Kuasa Massa, Kuasa Uang dan Peranan Kaum Intelektual

Kuasa Massa, Kuasa Uang dan Sikap dan Peranan Kaum Intelektual

Bacaan Lainnya

Hari-hari sepulang Habib Rizieq Syihab (HRS), tampaknya akan terus berlarut dengan pergolakan, pertentangan, perdebatan, dan pergesekan. Apalagi tidak berapa lama lagi, pada tahun 2022 rencananya Pilkada DKI akan kembali digelar. Dua tahun kemudian, pada 2024, Pemilu dan Pilpres digelar. Sekarang saja, konflik antara HRS – FPI malah secara mengejutkan bergeser ke aktor baru, yaitu TNI. Padahal sebelum-sebelumnya hanya berkisar FPI versus Ormas atau FPI versus Polisi.

Baik Pilkada maupun Pilpres merupakan momen krusial bagi sirkulasi kekuasaan. Kaum kuasa uang atau oligarki, sangat berkepentingan soal siapa yang terpilih. Karena berkaitan dengan kelangsungan sirkulasi dan pertumbuhan usaha dan kapital mereka.

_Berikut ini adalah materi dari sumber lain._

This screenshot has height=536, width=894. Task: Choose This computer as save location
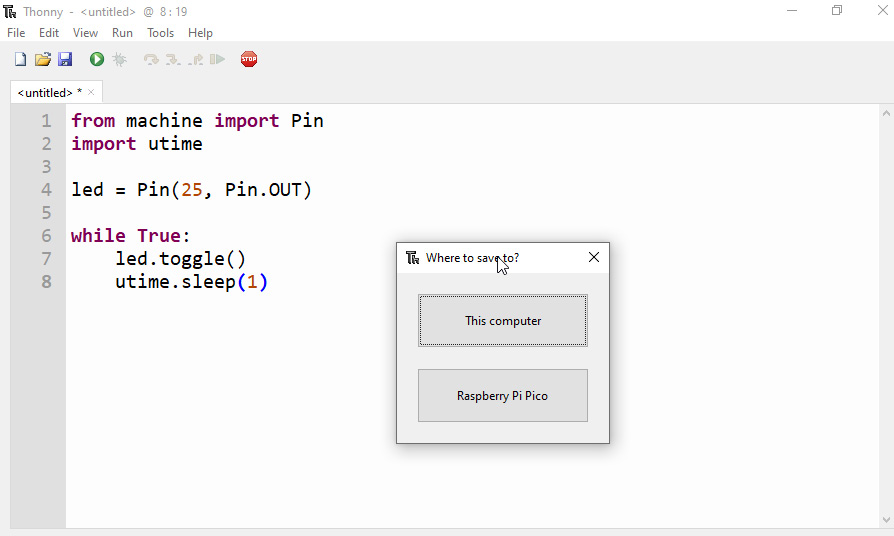(503, 320)
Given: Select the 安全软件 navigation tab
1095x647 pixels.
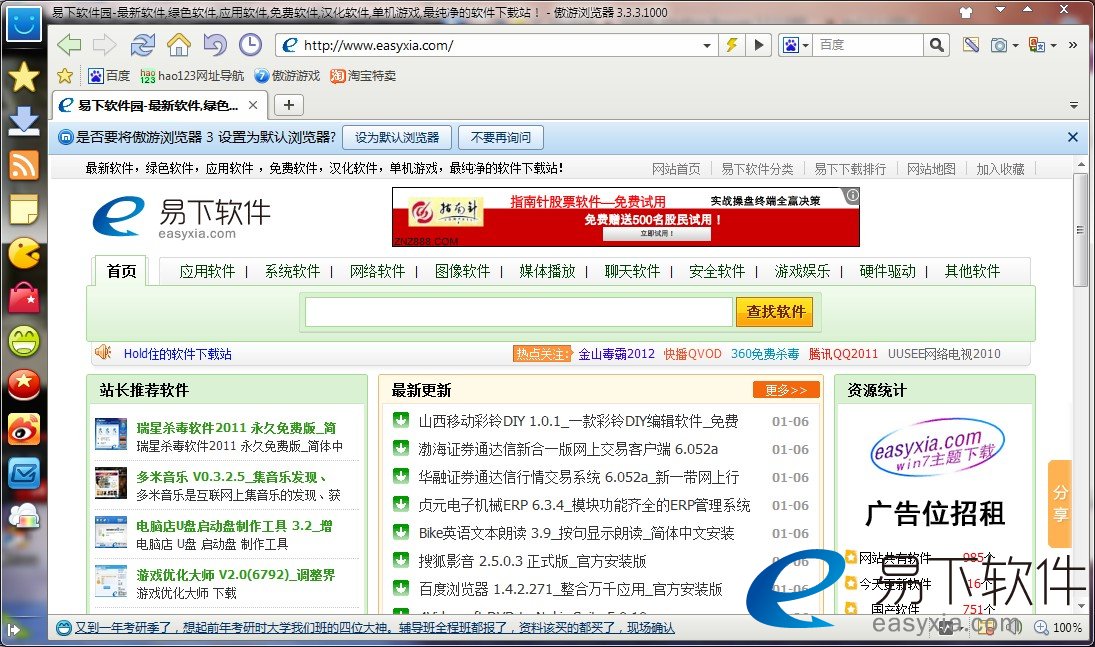Looking at the screenshot, I should click(717, 271).
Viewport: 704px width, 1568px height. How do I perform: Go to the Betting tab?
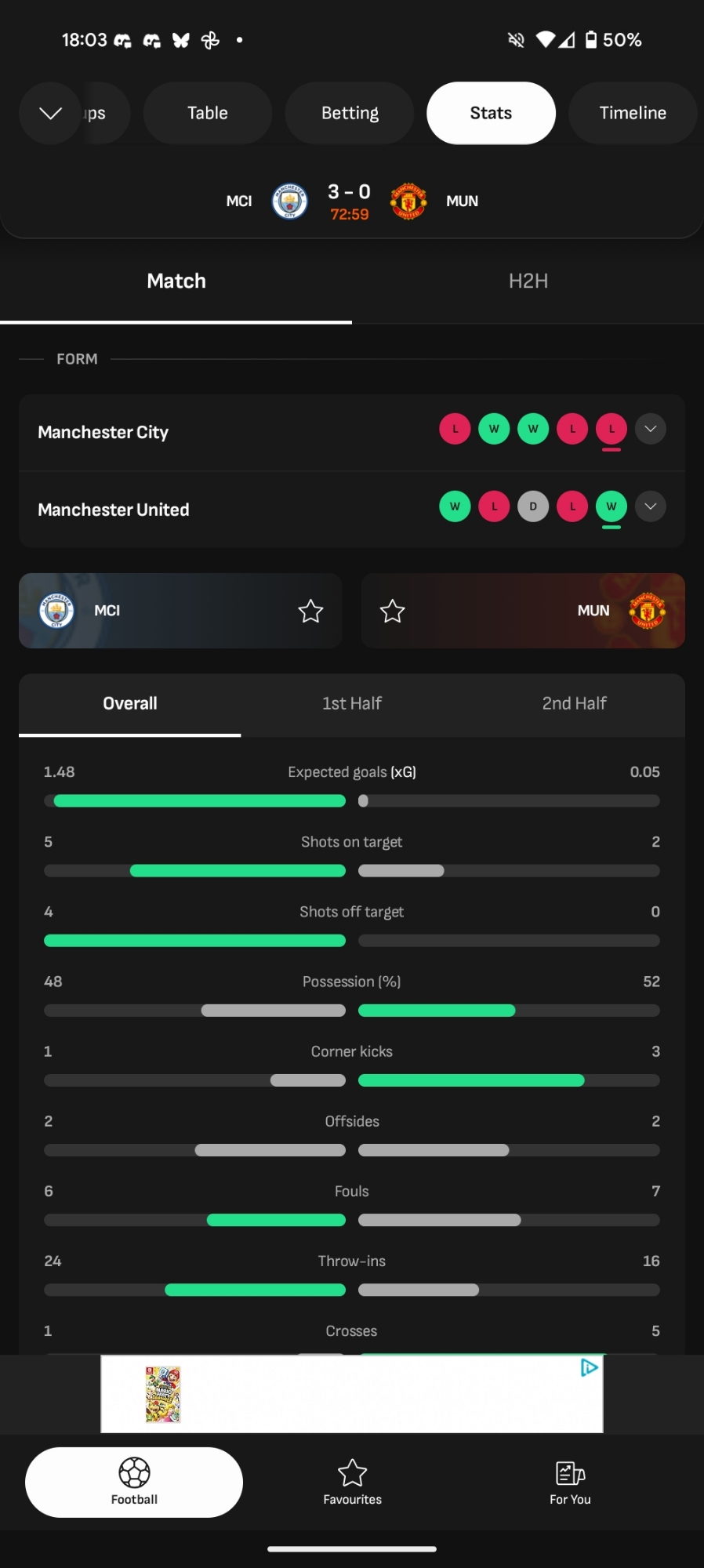click(x=350, y=114)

Dan momen semacam itu, meniscayakan pertarungan antar kuasa uang dan antar kuasa massa secara sekaligus.

Struktur kuasa uang di Indonesia dewasa ini, agaknya tidak bersifat sentralistik dan piramida seperti zaman Soeharto. Tapi yang jelas jumlah penguasa uang hanya segelintir. Mereka menyebar dan berkecenderungan untuk membangun kerajaannya masing-masing. Dan bukan hal yang mustahil bahwa antar mereka terdapat riak untuk saling menghancurkan demi kemajuan di antara mereka. Seperti halnya karakteristik imperialis, bukankah sesama imperialis dapat saling berperang demi perluasan kekuasaan dan hegemoni?

Saat ini, ciri-ciri pertentangan dan pertarungan sesama oligarki ini–istilah lain dari kuasa uang–makin terlihat dan bahkan akan memperlihatkan wujud aslinya, tanpa harus berkutat memakai metode perang proksi.

Sejak Mantan Wakil Presiden Jusuf Kalla (JK) diganti dengan KH. Ma’ruf Amin, tampaknya ketidakpuasan dari group JK terlihat menggeliat. Apalagi oligarki di dalam group Presiden Jokowi dapat menarik Prabowo ke dalam barisan pemerintah, dengan sendirinya group JK yang berada di luar pemerintahan tergerus dan terkucil.

Hari-hari ini, kedua group oligarki yang saling bersaing ini, yang pada periode pertama dari pemerintahan Jokowi beraliansi, sudah bagaikan pergesekan antara Amerika dan China dalam memperebutkan pengaruh di Laut Cina Selatan. Sejauh ini, group JK hanya mengandalkan keampuhan dan popularitas salah satu bagian mereka, Anies Baswedan sebagai politisi yang digambarkan The Rising Star. Tetapi Anies Baswedan yang domain kekuasaannya terbatas di DKI, memiliki ketergantungan massa dengan kehadiran dan peranan HRS dan FPI-nya. Anies Baswedan gagal menduplikasi banyak basis bagi dirinya. Anies terlalu larut berpacu dalam melodi dan sangat menggantungkan harapan dengan kemampuan pribadinya untuk meraih ketertarikan dan respect publik, dan tampak pesimis dengan apa yang disebut kerja kolektif. Dia tampak sebagai seorang yang soliter, dan kurang dapat menikmati kepemimpinan yang bersifat bersama-sama.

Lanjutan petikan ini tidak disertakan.